-- Opening Marker --

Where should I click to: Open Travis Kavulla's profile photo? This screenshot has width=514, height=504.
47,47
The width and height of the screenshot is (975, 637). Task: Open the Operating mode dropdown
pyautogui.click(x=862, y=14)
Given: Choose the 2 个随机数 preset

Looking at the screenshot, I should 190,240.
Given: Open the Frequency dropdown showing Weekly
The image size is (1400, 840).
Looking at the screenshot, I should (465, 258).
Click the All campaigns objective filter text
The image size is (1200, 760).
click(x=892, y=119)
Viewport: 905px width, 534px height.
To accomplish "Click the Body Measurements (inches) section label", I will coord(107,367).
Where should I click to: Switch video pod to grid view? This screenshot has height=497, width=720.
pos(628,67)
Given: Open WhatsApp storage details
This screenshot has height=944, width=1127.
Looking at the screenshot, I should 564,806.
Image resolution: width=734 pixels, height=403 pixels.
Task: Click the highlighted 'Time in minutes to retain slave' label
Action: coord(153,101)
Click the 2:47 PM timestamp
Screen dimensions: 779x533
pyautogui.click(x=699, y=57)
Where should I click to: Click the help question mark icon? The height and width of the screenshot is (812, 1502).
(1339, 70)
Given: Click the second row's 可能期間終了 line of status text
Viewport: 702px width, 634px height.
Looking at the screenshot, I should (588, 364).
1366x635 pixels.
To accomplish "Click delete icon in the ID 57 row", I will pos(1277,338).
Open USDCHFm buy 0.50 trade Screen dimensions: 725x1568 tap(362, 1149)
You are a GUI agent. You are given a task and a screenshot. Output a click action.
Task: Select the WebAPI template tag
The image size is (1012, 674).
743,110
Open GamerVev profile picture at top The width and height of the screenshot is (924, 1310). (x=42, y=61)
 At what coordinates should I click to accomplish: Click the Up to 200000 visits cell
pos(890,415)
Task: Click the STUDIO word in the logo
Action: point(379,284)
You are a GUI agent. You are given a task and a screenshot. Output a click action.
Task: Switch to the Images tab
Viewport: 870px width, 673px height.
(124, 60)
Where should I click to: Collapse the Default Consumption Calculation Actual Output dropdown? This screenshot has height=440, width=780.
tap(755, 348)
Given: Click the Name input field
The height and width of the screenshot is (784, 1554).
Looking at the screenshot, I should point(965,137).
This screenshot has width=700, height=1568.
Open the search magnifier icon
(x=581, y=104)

-- Closing Marker --

Exercise aim - Word for word, return the entire listing above.

Response to this exercise -
Where should I click to: Open Travis Kavulla's profile photo? This screenshot has width=514, height=504.
47,47
The width and height of the screenshot is (975, 637). Task: Open the Operating mode dropdown
pyautogui.click(x=862, y=14)
Given: Choose the 2 个随机数 preset

Looking at the screenshot, I should 190,240.
Given: Open the Frequency dropdown showing Weekly
The image size is (1400, 840).
Looking at the screenshot, I should (465, 258).
Click the All campaigns objective filter text
The image size is (1200, 760).
click(x=892, y=119)
Viewport: 905px width, 534px height.
To accomplish "Click the Body Measurements (inches) section label", I will coord(107,367).
Where should I click to: Switch video pod to grid view? This screenshot has height=497, width=720.
pos(628,67)
Given: Open WhatsApp storage details
This screenshot has height=944, width=1127.
Looking at the screenshot, I should 564,806.
Image resolution: width=734 pixels, height=403 pixels.
Task: Click the highlighted 'Time in minutes to retain slave' label
Action: coord(153,101)
Click the 2:47 PM timestamp
Screen dimensions: 779x533
pyautogui.click(x=699, y=57)
Where should I click to: Click the help question mark icon? The height and width of the screenshot is (812, 1502).
(1339, 70)
Given: Click the second row's 可能期間終了 line of status text
Viewport: 702px width, 634px height.
Looking at the screenshot, I should (588, 364).
1366x635 pixels.
To accomplish "Click delete icon in the ID 57 row", I will pos(1277,338).
Open USDCHFm buy 0.50 trade Screen dimensions: 725x1568 tap(362, 1149)
You are a GUI agent. You are given a task and a screenshot. Output a click action.
Task: Select the WebAPI template tag
The image size is (1012, 674).
743,110
Open GamerVev profile picture at top The width and height of the screenshot is (924, 1310). (x=42, y=61)
 At what coordinates should I click to accomplish: Click the Up to 200000 visits cell
pos(890,415)
Task: Click the STUDIO word in the logo
Action: point(379,284)
You are a GUI agent. You are given a task and a screenshot. Output a click action.
Task: Switch to the Images tab
Viewport: 870px width, 673px height.
(124, 60)
Where should I click to: Collapse the Default Consumption Calculation Actual Output dropdown? This screenshot has height=440, width=780.
tap(755, 348)
Given: Click the Name input field
The height and width of the screenshot is (784, 1554).
Looking at the screenshot, I should point(965,137).
This screenshot has width=700, height=1568.
Open the search magnifier icon
(x=581, y=104)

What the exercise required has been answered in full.